I survived the shooting at Virginia Tech in 2007. Student Seung-Hui Cho shot me in my hips, shoulder and knee. I've recovered from my injuries and I have come away with new perspectives on life and our country.
Permitting guns on campuses is simply a reaction to dangerous situations that come together due to failures in multiple areas of our society. It won't make it less likely that horrible tragedies will occur again.
School, mental health and firearm policies to protect students and every American can and should be more thorough in the future. Rather than looking to react to this problem at the last possible second with another gun, let's look at ways to stop another situation from escalating into a shooting to begin with.
Last month, investigators with the U.S. Department of Education found that the Virginia Tech administration failed to notify the student body for two hours that there had been a double homicide and that a gunman was on the loose.
I've known they didn't respond fast enough since that morning. I learned about the early morning dormitory shooting on campus from a student who arrived in our French class late because her dorm had been on lockdown. If I'd been aware of that incident and the hunt for the killer, I wouldn't have gone to class that morning. I'm sure others would have felt the same and the girl who arrived in class late would still be alive. In other words, effective preventive action could have changed the outcome.

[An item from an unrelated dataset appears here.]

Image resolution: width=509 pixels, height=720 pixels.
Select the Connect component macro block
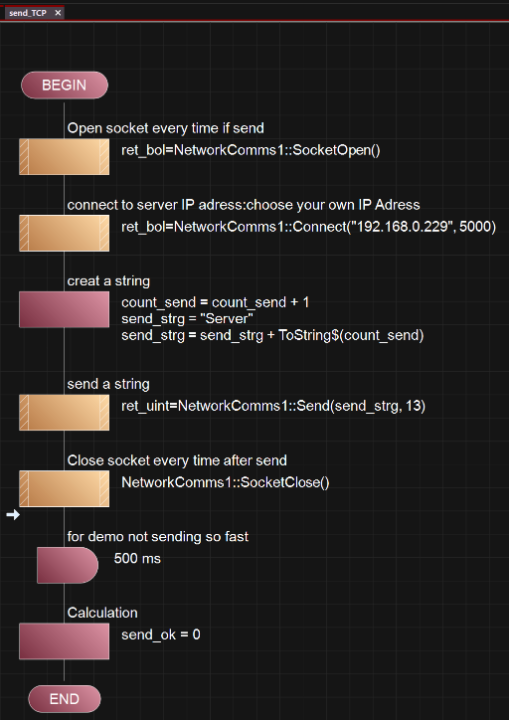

The mental health response also failed at Virginia Tech, as it has in other multiple shootings elsewhere. In almost every case, there have been friends, teachers and others who knew the shooter was troubled and likely dangerous. In many cases, including the Virginia Tech shooting, the shooter had sought help, then fell through the cracks due to weaknesses in the system. No one in a position of authority to act listened to and properly reported the warnings.
Schools at all levels must create effective multidisciplinary threat-assessment teams, allowing a more fluid flow of information between student-teacher-doctor-parent, and following up until students no longer pose a threat.
We could also do more to keep guns from dangerous people in the first place. The most recent available data shows that on average, states supply less than 44 percent of appropriate mental health records to the The National Instant Criminal Background (NICS) Check System, the FBI check mandated by the Brady Handgun Violence Prevention Act of 1993.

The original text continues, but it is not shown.